In Malaysia, a high percentage of graduates from institutes of higher education do not find an

adequate job. Recent numbers from the Ministry of Higher Education (2010, according to

Rahmah Ismail et al. 2011) show that only 45% of the fresh graduates enter employment

within the first six months upon graduation.

Studies relate this occurrence to 'job mis-match' between demand of employers and supply

from universities and colleges, whereby employers perceive or experience that fresh

graduates do not match their expectations and requirements.

Employers often refer to lacking 'employability' of fresh graduates: The latter would lack

competencies important for making them 'hit the ground running'. Often enough, shortfalls in

generic competencies such as soft skills are referred to.

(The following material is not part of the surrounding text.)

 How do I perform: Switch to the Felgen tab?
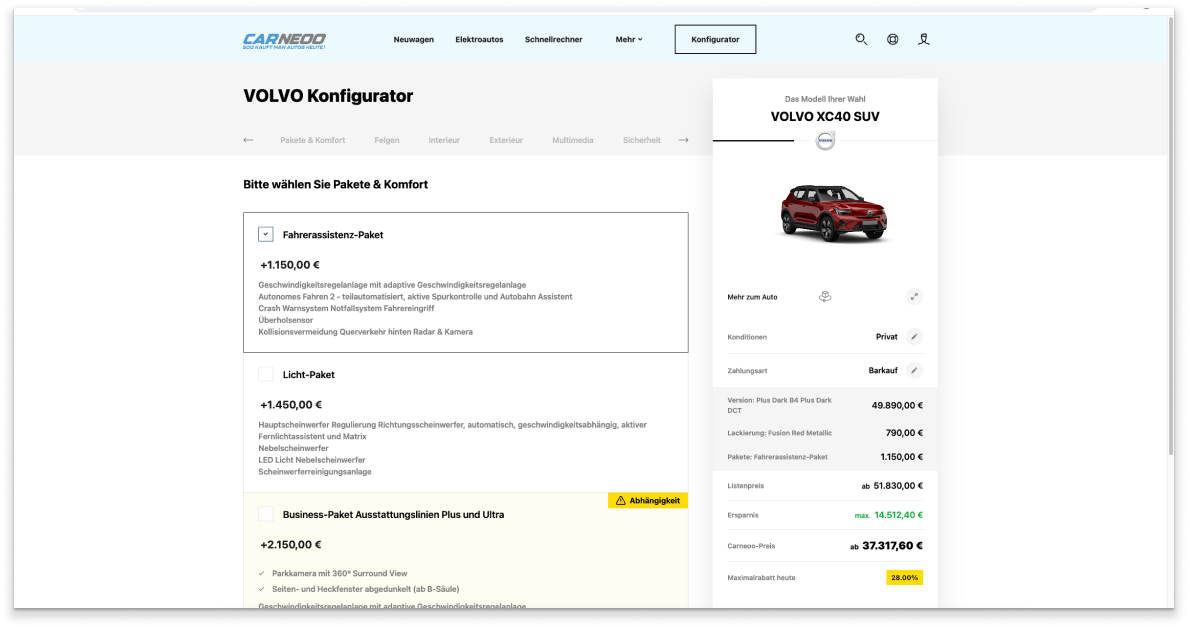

Employers and recruiters suggest that the education institutes would not sufficiently teach

and prepare its protégés (the students) for the later requirements in 'real life' in the

workplaces. They claim that education curricula emphasize specialization in the respective

academic fields, but neglect to prepare students for 'real life' and workplace later. Lacking

'generic competencies', fresh graduates require tremendous effort (involving time and cost)

from their first employers to retrain them, making them to 'liabilities in the corporations'

(Quek 2005). As a result, employers shy away from employing fresh graduates.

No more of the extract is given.